Contributions are welcome, and they are greatly appreciated! Every little bit helps, and credit will always be given.
You can contribute in many ways:
Report bugs on GitHub.
If you are reporting a bug, please include:
- Your TorchIO version.
- Any details about your local setup that might be helpful in troubleshooting.
- Detailed steps to reproduce the bug.
Look through the GitHub issues for bugs. Anything tagged with "bug" and "help wanted" is open to whoever wants to implement it.
Look through the GitHub issues for features.
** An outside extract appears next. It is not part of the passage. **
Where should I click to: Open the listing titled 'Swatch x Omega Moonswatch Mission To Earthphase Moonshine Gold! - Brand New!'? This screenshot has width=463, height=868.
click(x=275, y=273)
Anything tagged with "enhancement" and "help wanted" is open to whoever wants to implement it.
TorchIO could always use more documentation, whether as part of the official TorchIO docs, in docstrings, or even on the web in blog posts, articles, and such.
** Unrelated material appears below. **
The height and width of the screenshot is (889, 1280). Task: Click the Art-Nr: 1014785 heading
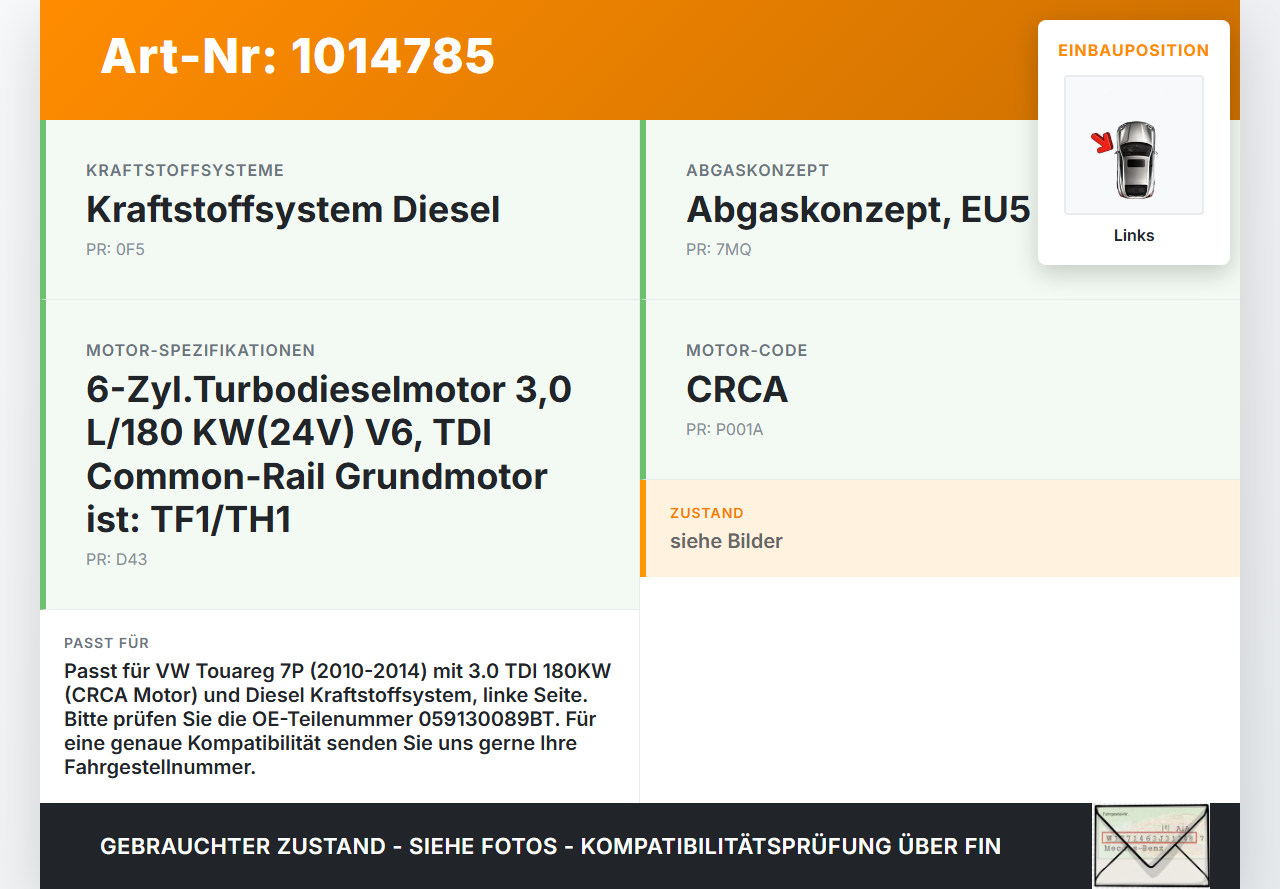pos(297,58)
The best way to send feedback is to file an issue at https://github.com/fepegar/torchio/issues.
If you are proposing a feature:
- Explain in detail how it would work.
- Keep the scope as narrow as possible, to make it easier to implement.
- Remember that this is a volunteer-driven project, and that contributions are welcome :)
Ready to contribute? Here's how to set up torchio
for local development.
It's good practice to first discuss the proposed changes as the feature might already be implemented.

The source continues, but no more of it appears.